Running it Without a Human in the Loop

Now this works well, but I also don't want to have to set off evals by hand every time. I want to forget about it and have it tell me only when something breaks.

So it goes in CI, with a small GitHub Action that starts an eval, waits for it to finish, and hands back the results:

- uses: SafeIntelligence/spec27-run-eval@v1
  id: eval
  with:
    token: ${{ secrets.SPEC27_TOKEN }}
    eval_id: "123"

token is a project-scoped API key you've stored as a GitHub secret, and eval_id identifies the eval to run (more on where to find that below). Alongside the scores, the action exposes clean_accuracy, robust_accuracy, a status, a result_url link to the run results online, and a results_file with the full JSON, so you can gate on either accuracy number, post the link in Slack, or keep the JSON.

The action measures, it doesn't judge. It runs the eval and reports the numbers. Deciding what counts as "good enough" is my job, not the action's, so that rule sits in the next step in the CI.
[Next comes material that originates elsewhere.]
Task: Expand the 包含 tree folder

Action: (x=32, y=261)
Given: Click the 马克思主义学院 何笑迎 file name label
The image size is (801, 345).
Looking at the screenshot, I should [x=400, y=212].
- name: Fail the build if robust accuracy drops
  env:
    ROBUST: ${{ steps.eval.outputs.robust_accuracy }}
    MIN_ROBUST: "95"
  run: |
    [ "$ROBUST" -ge "$MIN_ROBUST" ] \
      || { echo "::error::robust accuracy ${ROBUST}% is below ${MIN_ROBUST}%"; exit 1; }

Both accuracies come back as whole-number percentages from 0 to 100, so a plain integer comparison is all you need. Now if a change drops robust accuracy below 95%, the pipeline fails. This means any regression is caught by CI before it reaches a customer.

An eval takes minutes rather than seconds, since the action runs the cases and waits, so it suits a per-merge gate or a nightly check rather than a unit-test loop on every commit. We run ours overnight:

on:
  schedule:
    - cron: "0 6 * * *"   # 06:00 UTC, every day

Every morning there's an answer, do we have to worry or not. Which is a lot easier to deal with than a support ticket.

How you can try this yourself

ParcelShip isn't hypothetical, it's the worked example we ship. Every Spec27 organisation has the ability to load the ParcelShip (Onboarding Example) project: the agent, the datasets, the specs, and the evals, already wired up. The quickest way to see the whole loop is to point the action at it before building anything of your own:

Sign up at dashboard.spec27.ai and open the ParcelShip (Onboarding Example) project from the registry.
Create a project-scoped API key in the project settings page and add it as a SPEC27_TOKEN secret in GitHub CI.
Open the Robustness eval and copy the eval ID from the eval's URL. Add it as input to your GitHub job and run the action. You should get a green pipeline with real results against a real agent before you've written a line of your own.
When you're ready for your own agent: add it to a project in Spec27, then add a dataset, spec and eval for it.
Mint a project-scoped API key in the project settings, add it as a SPEC27_TOKEN secret in your agent's GitHub repo, add the eval ID, and choose your threshold.

The full walkthrough lives in the Spec27 docs. The shape of it is simple: write down what your agent must and must not do, and have every change checked against it automatically, the same way you already gate on your tests.